Please write out the lines of the records exactly, beginning with the line that contains "You are a computer-use agent. This" and ending with the line that contains "Advance to the", both included.

===== Entries supplied

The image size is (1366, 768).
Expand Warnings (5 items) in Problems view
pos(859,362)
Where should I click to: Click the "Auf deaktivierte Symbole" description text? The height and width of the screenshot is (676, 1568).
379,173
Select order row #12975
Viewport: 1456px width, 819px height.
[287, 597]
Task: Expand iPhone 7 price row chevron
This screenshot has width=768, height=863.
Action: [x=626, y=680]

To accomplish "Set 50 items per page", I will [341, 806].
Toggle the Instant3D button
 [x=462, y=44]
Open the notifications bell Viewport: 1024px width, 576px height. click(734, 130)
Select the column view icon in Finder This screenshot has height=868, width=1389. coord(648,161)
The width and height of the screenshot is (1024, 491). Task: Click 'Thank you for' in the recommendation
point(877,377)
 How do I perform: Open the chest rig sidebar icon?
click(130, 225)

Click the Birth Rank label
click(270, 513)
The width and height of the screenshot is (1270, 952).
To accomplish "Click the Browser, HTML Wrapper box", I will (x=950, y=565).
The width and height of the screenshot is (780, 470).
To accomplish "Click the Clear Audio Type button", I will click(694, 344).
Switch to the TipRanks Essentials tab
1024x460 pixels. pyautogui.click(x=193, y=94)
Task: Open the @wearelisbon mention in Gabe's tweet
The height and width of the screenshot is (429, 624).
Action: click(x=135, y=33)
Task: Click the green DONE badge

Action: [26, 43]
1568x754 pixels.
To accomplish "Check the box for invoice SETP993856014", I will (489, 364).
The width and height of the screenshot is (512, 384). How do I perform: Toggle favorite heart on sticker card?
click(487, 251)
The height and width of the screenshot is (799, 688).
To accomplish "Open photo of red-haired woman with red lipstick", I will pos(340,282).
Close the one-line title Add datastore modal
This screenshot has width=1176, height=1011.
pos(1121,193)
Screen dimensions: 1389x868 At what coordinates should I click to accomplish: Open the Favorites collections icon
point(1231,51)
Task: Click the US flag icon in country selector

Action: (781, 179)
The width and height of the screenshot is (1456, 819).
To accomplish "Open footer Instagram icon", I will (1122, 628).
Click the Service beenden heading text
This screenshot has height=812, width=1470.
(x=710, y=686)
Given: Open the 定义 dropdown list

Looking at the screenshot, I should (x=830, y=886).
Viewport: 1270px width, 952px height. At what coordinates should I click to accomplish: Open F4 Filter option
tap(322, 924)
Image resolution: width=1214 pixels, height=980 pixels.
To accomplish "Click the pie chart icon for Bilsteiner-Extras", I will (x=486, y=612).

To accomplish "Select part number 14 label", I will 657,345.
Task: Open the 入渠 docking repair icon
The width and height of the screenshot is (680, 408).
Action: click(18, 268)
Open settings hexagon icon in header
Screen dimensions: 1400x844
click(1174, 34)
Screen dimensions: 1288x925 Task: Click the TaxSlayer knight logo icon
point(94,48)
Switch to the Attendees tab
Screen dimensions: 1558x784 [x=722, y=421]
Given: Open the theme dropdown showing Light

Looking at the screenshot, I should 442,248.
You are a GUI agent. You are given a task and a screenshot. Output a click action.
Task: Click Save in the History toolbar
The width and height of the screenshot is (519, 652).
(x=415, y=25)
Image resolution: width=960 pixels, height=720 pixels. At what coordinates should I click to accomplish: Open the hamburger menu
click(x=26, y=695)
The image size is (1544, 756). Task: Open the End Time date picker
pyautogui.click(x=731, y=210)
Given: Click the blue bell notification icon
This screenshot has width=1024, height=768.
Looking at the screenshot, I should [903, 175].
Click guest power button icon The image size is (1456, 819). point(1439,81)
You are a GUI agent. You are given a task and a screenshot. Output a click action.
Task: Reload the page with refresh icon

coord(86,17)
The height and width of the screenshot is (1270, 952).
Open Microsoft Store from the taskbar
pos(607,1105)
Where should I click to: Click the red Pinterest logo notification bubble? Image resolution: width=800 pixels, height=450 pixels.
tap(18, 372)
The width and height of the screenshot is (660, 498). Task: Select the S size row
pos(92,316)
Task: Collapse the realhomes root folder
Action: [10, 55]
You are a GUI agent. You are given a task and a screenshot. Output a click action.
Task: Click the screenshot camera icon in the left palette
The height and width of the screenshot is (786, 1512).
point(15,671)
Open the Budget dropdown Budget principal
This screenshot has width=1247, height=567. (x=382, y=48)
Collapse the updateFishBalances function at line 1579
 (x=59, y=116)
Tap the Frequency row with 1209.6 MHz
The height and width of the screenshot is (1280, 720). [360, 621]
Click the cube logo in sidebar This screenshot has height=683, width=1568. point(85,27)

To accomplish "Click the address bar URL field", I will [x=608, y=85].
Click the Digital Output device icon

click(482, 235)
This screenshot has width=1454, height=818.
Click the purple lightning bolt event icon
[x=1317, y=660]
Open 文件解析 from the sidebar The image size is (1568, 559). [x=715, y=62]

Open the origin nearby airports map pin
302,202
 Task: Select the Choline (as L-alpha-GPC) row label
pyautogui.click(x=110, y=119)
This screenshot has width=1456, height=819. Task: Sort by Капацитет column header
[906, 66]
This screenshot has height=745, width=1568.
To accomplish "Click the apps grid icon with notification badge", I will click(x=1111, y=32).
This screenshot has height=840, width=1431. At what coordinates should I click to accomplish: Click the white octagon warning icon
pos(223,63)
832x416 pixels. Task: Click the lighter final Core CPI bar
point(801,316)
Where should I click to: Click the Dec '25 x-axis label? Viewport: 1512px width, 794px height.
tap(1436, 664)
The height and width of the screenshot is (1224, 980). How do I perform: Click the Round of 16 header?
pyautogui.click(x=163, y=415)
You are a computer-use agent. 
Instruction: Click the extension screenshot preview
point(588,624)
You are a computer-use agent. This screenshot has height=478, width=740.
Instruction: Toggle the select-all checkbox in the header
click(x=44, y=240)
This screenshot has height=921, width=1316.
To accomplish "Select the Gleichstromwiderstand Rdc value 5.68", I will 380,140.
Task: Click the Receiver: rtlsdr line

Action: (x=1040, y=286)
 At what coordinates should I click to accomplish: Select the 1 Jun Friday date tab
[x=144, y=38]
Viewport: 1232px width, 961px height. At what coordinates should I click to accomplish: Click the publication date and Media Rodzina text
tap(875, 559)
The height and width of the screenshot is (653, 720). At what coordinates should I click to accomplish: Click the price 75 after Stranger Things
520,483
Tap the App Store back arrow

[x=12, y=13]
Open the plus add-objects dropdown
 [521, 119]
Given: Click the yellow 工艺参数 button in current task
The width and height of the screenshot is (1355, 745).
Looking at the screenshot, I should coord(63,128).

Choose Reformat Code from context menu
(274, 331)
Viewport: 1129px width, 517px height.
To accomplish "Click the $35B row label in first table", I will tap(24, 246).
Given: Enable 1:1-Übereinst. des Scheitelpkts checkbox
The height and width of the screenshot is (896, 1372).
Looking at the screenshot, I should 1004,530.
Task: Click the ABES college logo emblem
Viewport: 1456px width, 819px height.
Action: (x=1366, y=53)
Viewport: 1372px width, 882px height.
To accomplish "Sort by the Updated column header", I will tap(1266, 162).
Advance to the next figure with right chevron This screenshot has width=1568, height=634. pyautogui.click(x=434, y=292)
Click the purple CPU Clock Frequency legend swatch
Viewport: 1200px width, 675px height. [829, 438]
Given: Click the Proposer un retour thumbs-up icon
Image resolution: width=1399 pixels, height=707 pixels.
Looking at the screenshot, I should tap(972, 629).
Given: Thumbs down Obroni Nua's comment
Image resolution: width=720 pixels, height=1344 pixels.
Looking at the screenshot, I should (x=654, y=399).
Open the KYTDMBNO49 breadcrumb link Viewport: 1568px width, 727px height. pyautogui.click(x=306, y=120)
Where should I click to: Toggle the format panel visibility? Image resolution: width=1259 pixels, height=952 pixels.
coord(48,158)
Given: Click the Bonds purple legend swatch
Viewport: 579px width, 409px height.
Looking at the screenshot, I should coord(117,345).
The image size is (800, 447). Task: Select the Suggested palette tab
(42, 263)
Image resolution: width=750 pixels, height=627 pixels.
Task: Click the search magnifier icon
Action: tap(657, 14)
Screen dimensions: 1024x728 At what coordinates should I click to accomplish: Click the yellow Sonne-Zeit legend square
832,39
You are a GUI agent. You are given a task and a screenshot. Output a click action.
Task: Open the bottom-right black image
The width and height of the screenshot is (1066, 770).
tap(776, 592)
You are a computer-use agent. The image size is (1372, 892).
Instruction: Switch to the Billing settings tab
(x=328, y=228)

==========

◆ Written answer:
You are a computer-use agent. This screenshot has height=478, width=740.
Instruction: Toggle the select-all checkbox in the header
click(x=44, y=240)
This screenshot has height=921, width=1316.
To accomplish "Select the Gleichstromwiderstand Rdc value 5.68", I will 380,140.
Task: Click the Receiver: rtlsdr line

Action: (x=1040, y=286)
 At what coordinates should I click to accomplish: Select the 1 Jun Friday date tab
[x=144, y=38]
Viewport: 1232px width, 961px height. At what coordinates should I click to accomplish: Click the publication date and Media Rodzina text
tap(875, 559)
The height and width of the screenshot is (653, 720). At what coordinates should I click to accomplish: Click the price 75 after Stranger Things
520,483
Tap the App Store back arrow

[x=12, y=13]
Open the plus add-objects dropdown
 [521, 119]
Given: Click the yellow 工艺参数 button in current task
The width and height of the screenshot is (1355, 745).
Looking at the screenshot, I should coord(63,128).

Choose Reformat Code from context menu
(274, 331)
Viewport: 1129px width, 517px height.
To accomplish "Click the $35B row label in first table", I will tap(24, 246).
Given: Enable 1:1-Übereinst. des Scheitelpkts checkbox
The height and width of the screenshot is (896, 1372).
Looking at the screenshot, I should 1004,530.
Task: Click the ABES college logo emblem
Viewport: 1456px width, 819px height.
Action: (x=1366, y=53)
Viewport: 1372px width, 882px height.
To accomplish "Sort by the Updated column header", I will tap(1266, 162).
Advance to the next figure with right chevron This screenshot has width=1568, height=634. pyautogui.click(x=434, y=292)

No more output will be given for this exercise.